GUATEMALA CITY (AP) - Guatemala’s consulate in Tucson, Arizona, said July 14 it has identified 456 unaccompanied Guatemalan minors, most between the ages of 7 and 17, who had been found by U.S. Border Patrol officers so far in July.
U.S. officials often ask home-country consulates to identify minors.
The Guatemalan Foreign Relations Ministry said Wednesday that the children were found in several Arizona border communities, including Sasabe, Naco and Nogales.
Each of those communities has a Mexican town of the same name on the other side of the border. Monday and Tuesday were particularly busy, with 80 kids identified.
The minors had entered the United States without proper documents. They were mainly from the heavily indigenous and rural provinces of Huehuetenango, San Marcos and Quiche.
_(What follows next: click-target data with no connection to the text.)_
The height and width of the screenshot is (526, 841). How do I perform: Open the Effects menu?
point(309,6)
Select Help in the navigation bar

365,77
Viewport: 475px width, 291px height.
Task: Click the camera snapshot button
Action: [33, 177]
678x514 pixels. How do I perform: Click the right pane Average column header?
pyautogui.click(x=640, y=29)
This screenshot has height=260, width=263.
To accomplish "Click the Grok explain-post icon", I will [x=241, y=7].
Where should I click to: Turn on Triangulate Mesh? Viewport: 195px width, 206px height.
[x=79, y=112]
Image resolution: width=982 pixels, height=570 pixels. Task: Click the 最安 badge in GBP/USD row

Ursula Roldan, who researches migration at the Rafael Landívar University, said "the number seems very high in such a short span of time."
"I think it has to do with family reunification," Roldan said. "I think the immigrant smugglers are hurrying things up because there has been talk of investigating the smugglers’ structures."
Unaccompanied minors who make it into the U.S. are sometimes placed with relatives there. But the Guatemalan government says that so far this year, 2,873 unaccompanied minors have been deported from Mexico and the United States.